105 eligible patients were enrolled. Radiological response rates after neoadjuvant chemotherapy and chemoradiotherapy were 74 % (78/105) and 89 % (93/105), respectively. 97 patients underwent surgery, of whom 95 underwent total mesorectal excision, of whom 93 had microscopically clear resection margins and 21 had pathological complete response (21/105 [20 % ]). 3-year progression-free and overall survival were 68 % (95 % CI 59–77) and 83 % (76–91), respectively. 3-year relapse-free survival for patients who had complete resection was 74 % (65–83).
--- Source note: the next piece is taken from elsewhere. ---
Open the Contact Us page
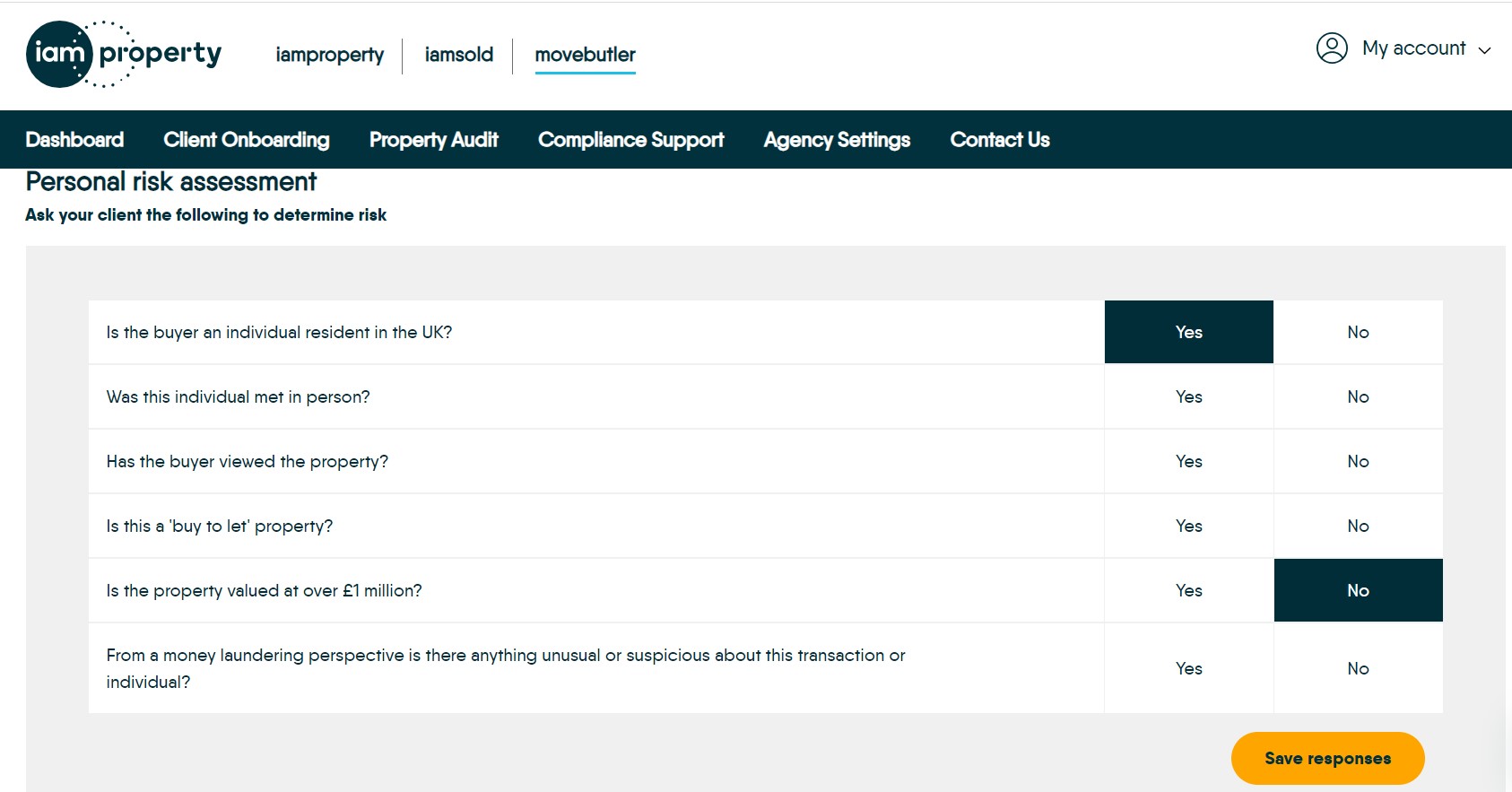Screen dimensions: 1512x792 (1000, 140)
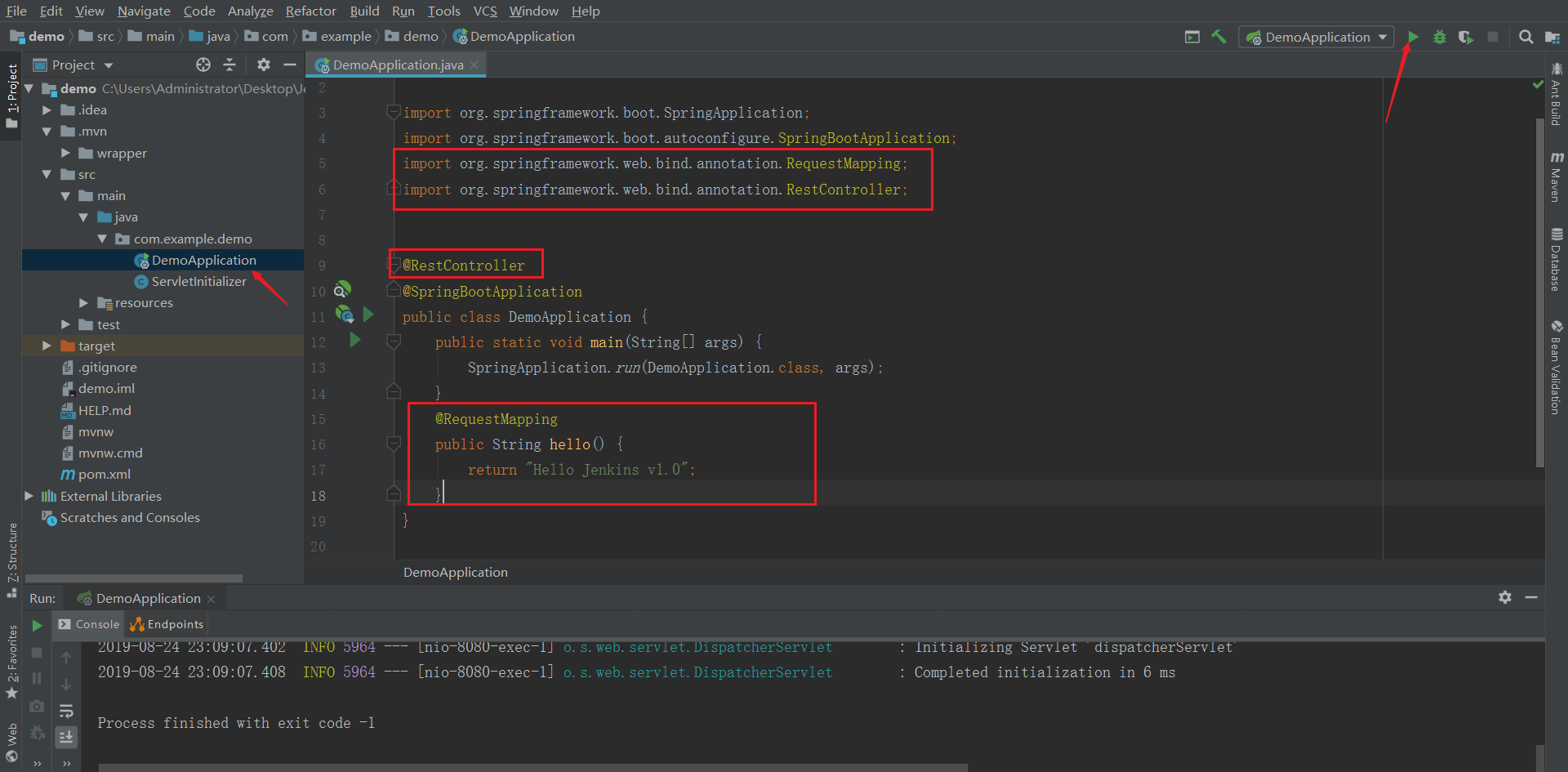This screenshot has height=772, width=1568.
Task: Run DemoApplication with the green play button
Action: (x=1413, y=37)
Following the protocol amendment for cardiovascular safety, only one further thromboembolic event was reported (fatal pulmonary embolism).
Intensification of systemic therapy with neoadjuvant combination chemotherapy before standard treatment is feasible in poor-risk potentially operable rectal cancer, with acceptable safety and promising long-term outcomes. Future development of this multidisciplinary treatment strategy in randomised trials is warranted.
UK National Health Service, Sanofi-Aventis.